Data analysis was performed using the Stata software program, version 12.1. Absolute and relative values were calculated for the population evaluated in relation to the socioeconomic variables (social class, type of residence, time living in the community), the mother’s demographic data (age and whether she had completed high school), obstetric variables (whether the woman had received prenatal care, whether prenatal care was initiated in the first trimester of pregnancy, and the number of prenatal consultations) and the child’s biological variables (sex and age). To identify the possible factors associated with completeness of the vaccination schedule, univariate Poisson regression with robust standard errors was initially used to calculate the crude prevalence ratio and respective 95% confidence intervals (95%CI). The variables resulting in p-values < 0.20 at this stage were then included in a multivariate Poisson regression analysis. It was conducted in accordance with the forward selection method with robust variance and the adjusted prevalence ratio was calculated together with the 95%CI. The statistical significance of each variable was evaluated using the Wald test, with p-values < 0.05.

Results

A total of 309 children were included in the study. Of these, 111 (35.9%) were registered with family health unit I, while 198 (64.1%) were registered with family health unit II.

Only 52.1% of the children were found to have complete vaccination schedule status, as recommended by the National Immunization Program (Table 1). A gradual reduction was found in the percentage of expected results (specific quantitative goals established by the National Immunization Program). These goals were met by 83.6% of the children of 0 to < 6 months of age, by 68.3% of those of 6 to < 12 months of age, and, finally, by 36.9% of children of 12 to 36 months of age. Completeness was inversely and significantly associated with age (p <  0.001).

Table 1 Vaccine uptake in children aged 0 to 36 months. Recife, Pernambuco, Brazil, 2015

Table 2 shows the socioeconomic, demographic, maternal, obstetric and biological data for these children. For 63.4% of the families, total income was less than R$1277.00, the equivalent of 1.6 minimum salaries in 2015. Most of the families had lived in the community for more than 10 years and the majority lived in a house. Around one-fifth of the population lived in precarious dwellings such as stilt houses, huts or single rooms.

## [Entries provided]
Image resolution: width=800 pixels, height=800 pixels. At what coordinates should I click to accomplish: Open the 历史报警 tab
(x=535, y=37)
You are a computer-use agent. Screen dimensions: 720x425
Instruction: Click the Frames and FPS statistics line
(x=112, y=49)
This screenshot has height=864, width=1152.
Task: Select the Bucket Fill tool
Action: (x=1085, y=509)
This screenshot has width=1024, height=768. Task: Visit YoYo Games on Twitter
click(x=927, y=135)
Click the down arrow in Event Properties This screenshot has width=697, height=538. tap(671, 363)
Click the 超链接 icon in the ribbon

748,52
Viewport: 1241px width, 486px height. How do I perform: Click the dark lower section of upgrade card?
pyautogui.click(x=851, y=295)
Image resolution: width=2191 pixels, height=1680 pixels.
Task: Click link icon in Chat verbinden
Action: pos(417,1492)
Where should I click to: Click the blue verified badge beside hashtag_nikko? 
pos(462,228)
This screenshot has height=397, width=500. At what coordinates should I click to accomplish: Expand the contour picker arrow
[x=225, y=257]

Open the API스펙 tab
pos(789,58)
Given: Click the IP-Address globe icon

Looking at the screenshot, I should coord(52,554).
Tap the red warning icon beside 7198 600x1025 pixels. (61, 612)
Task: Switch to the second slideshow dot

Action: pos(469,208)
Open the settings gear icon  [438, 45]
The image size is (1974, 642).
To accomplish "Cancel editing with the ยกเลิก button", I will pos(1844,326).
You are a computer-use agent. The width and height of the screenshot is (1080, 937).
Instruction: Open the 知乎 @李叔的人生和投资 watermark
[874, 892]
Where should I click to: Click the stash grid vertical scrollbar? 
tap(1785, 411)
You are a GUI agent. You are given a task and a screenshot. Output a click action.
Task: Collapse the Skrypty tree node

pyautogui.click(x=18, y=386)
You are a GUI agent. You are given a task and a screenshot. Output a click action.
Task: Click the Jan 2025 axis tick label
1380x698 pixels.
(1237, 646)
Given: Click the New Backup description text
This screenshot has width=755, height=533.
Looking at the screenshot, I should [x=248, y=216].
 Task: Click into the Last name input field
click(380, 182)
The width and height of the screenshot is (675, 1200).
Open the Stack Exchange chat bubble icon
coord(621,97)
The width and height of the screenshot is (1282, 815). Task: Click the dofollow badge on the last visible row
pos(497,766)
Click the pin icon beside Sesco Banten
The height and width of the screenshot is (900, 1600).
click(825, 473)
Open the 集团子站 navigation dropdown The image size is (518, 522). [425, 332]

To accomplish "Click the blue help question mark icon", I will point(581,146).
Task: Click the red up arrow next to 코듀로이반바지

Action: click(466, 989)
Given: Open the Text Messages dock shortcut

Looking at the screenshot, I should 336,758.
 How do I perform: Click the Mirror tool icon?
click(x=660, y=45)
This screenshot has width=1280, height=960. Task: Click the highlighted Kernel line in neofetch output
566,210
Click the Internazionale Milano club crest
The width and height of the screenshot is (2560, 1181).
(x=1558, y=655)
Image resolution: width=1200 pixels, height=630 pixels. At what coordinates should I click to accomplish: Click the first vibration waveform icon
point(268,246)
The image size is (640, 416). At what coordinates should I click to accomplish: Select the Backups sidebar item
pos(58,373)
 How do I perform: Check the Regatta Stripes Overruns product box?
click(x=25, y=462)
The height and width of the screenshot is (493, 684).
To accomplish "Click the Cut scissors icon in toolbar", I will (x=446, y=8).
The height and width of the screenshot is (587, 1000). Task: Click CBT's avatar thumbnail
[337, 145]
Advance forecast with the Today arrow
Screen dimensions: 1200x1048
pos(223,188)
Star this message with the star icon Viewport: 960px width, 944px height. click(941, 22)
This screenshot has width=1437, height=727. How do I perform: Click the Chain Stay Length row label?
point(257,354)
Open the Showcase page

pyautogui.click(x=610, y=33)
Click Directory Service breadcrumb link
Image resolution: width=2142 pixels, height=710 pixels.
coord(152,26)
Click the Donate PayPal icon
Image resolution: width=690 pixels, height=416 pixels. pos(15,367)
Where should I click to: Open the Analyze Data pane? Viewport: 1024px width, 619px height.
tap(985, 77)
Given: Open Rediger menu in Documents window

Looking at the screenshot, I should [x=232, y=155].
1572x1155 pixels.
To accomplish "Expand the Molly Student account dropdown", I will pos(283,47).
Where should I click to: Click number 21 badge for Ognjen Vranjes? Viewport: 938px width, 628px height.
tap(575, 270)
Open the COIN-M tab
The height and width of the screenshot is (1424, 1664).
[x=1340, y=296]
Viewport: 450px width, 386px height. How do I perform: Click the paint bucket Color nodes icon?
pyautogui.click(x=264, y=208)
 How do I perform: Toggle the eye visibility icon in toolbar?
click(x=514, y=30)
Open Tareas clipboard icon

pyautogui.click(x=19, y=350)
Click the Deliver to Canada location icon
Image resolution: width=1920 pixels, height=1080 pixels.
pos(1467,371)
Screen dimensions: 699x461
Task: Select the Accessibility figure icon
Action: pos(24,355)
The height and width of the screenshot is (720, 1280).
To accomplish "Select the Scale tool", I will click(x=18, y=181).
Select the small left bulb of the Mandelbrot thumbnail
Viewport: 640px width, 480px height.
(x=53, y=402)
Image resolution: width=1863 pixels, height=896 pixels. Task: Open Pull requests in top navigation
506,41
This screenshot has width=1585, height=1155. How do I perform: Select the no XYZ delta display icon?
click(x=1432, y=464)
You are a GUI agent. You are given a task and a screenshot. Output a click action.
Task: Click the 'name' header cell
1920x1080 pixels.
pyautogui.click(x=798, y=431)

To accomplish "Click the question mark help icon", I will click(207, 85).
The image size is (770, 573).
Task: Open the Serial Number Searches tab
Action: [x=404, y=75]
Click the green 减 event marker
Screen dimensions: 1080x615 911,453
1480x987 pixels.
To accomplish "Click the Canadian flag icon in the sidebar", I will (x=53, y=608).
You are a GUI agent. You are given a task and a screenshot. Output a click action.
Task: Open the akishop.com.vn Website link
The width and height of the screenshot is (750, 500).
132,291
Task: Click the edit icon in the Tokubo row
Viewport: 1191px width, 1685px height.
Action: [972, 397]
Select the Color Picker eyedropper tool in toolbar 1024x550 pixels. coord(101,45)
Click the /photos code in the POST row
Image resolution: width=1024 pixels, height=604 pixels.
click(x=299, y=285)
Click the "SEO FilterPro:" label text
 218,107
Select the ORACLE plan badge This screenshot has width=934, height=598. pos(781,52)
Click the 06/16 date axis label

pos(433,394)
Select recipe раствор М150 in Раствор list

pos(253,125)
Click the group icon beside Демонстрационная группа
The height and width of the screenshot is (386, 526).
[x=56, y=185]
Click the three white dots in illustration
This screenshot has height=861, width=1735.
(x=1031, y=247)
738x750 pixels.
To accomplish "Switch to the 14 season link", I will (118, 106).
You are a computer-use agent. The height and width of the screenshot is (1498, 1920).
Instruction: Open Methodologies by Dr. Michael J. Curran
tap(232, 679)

## [Problems to solve]
A: From the vaccination study, write out word for word the part that begins with the words containing "Table 2 shows the" and ends with "or single rooms.".
B: Extend the vaccination study from its final sentence onward.
The records have no connection to the vaccination study.

## [Your responses]
A:
Table 2 shows the socioeconomic, demographic, maternal, obstetric and biological data for these children. For 63.4% of the families, total income was less than R$1277.00, the equivalent of 1.6 minimum salaries in 2015. Most of the families had lived in the community for more than 10 years and the majority lived in a house. Around one-fifth of the population lived in precarious dwellings such as stilt houses, huts or single rooms.

B:
Table 2 Socioeconomic, demographic, obstetric and biological characteristics of children aged 0 to 36 months. Recife, Pernambuco, Brazil, 2015

Most of the mothers (74.1%) were between 20 and 35 years of age and 63.8% had failed to complete high school. The majority (92.5%) had received antenatal care, with 70.1% having started prenatal care in the first trimester of pregnancy and 80.8% having attended six or more prenatal sessions. The sample consisted of similar numbers of male and female children. Regard to the child group of age, the highest percentage was 12 to 36 months.

The results of the crude and adjusted analyses regarding completeness of the vaccination schedule are shown in Table 3 together with the exploratory variables. In the final model, the factors associated with incomplete vaccination schedule were age between 12 and 36 months (p <  0.001) and the mother not having completed high school (p = 0.017).

Table 3 Factors influencing vaccine uptake in children aged 0 to 36 months. Recife, Pernambuco, Brazil, 2015

Discussion

Completeness of the vaccination schedule in the population evaluated in the present study was 52.1%, far below the goal of 95% established by the National Immunization Program and also below the coverage achieved in infants under 12 months of age in Recife in 2015 with respect to the third dose of the diphtheria-tetanus-acellular pertussis-hepatitis B virus-inactivated poliovirus and Haemophilus influenzae type B (pentavalent DTaP-HB-IPV-Hib) vaccine [20].

The pentavalent vaccine is considered a good indicator of the complete vaccination schedule, since it reflects the capacity of the healthcare service to reach the same child and deliver the series of three doses required [21]. The percentage of coverage found in this community is comparable to statistics for countries classified as having medium to low human development indices such as Pakistan, India and Ethiopia. In those countries, the rates of complete vaccine coverage for children of 12 to 23 months of age were 51.3% [8], 53% [9] and 58.4% [22], respectively.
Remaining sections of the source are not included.